What are stem cells?
Every cell in the human body can be traced back to a fertilized egg that came into existence from the union of an egg and sperm.
There are over 200 different types of cells in the body that evolve from an early embryo’s identical, undifferentiated stem cells. During early development, as well as later in life, various types of stem cells give rise to differentiated cells that carry out the specific functions of the body, such as skin, blood, muscle, and nerve cells1.
Over the past two decades, scientists researching stem cell health have been gradually deciphering the processes by which undifferentiated stem cells become the many specialized cell types in the body.
Stem cells can regenerate themselves and produce specialized cell types. This property makes stem cells appealing for scientists seeking to create medical treatments that are used for replacing lost or damaged cells.
Collecting and preserving healthy stem cells early will ensure our clients access to many of today’s and tomorrow’s stem cell therapies and the option of treating diseases and regenerating tissues and organs with their own stem cells. For example, studies are now underway where doctors expect to be able to treat patients within ten days of a heart attack with stem cells to regenerate heart muscle, increase heart vascularity and improve electrical function based on clinical trial data.

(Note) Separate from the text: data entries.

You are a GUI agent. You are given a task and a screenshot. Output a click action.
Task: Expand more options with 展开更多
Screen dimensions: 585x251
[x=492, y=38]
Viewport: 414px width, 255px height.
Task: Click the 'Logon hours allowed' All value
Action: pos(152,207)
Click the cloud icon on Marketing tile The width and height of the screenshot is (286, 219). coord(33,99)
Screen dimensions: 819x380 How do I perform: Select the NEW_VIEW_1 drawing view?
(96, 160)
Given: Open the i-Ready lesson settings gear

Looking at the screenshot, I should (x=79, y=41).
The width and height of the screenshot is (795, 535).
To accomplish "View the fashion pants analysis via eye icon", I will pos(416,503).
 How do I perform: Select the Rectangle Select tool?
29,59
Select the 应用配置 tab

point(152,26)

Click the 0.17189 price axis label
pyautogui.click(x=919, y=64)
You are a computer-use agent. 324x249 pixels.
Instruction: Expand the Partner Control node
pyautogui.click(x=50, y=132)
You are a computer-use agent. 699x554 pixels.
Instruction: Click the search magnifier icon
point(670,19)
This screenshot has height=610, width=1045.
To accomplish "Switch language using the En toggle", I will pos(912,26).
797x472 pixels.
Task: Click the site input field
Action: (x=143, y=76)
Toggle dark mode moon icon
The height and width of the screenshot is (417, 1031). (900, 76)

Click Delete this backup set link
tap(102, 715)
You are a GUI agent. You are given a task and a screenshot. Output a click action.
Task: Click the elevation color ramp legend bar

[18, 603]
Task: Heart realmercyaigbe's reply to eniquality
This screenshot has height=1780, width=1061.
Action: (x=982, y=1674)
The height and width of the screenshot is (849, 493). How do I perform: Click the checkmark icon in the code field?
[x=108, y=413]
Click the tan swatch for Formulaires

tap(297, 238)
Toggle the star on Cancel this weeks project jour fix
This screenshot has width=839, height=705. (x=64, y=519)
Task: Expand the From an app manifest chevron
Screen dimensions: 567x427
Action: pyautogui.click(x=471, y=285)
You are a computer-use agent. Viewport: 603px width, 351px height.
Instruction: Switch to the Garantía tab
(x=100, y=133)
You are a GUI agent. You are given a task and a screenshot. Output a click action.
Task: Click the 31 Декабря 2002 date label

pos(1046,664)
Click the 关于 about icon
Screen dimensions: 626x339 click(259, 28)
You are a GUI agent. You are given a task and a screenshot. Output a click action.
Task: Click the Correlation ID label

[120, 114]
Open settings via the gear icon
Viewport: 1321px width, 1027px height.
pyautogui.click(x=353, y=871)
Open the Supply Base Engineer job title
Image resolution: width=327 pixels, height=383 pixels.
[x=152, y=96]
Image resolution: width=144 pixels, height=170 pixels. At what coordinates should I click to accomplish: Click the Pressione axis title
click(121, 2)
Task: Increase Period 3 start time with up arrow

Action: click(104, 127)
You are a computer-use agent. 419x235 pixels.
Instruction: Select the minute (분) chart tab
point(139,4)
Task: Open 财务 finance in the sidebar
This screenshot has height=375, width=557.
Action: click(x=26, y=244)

For more information, see ClinicalTrials.gov »
When are adult stem cells produced?
After we are born, stem cells continue to be produced in bone marrow and circulate naturally throughout our blood stream, tissues and organs – these cells are considered to be Adult Stem Cells (ASC). The principal difference age makes is in the quality of the stem cells circulating in our blood. Younger cells are more likely to be free of oxidative damage and mutations.
We continue to produce stem cells throughout our lives at a steady state. As we reach our 60s and 70s the number of cells produced begins to diminish. When we are in our 80s and older, stem cell production is significantly reduced.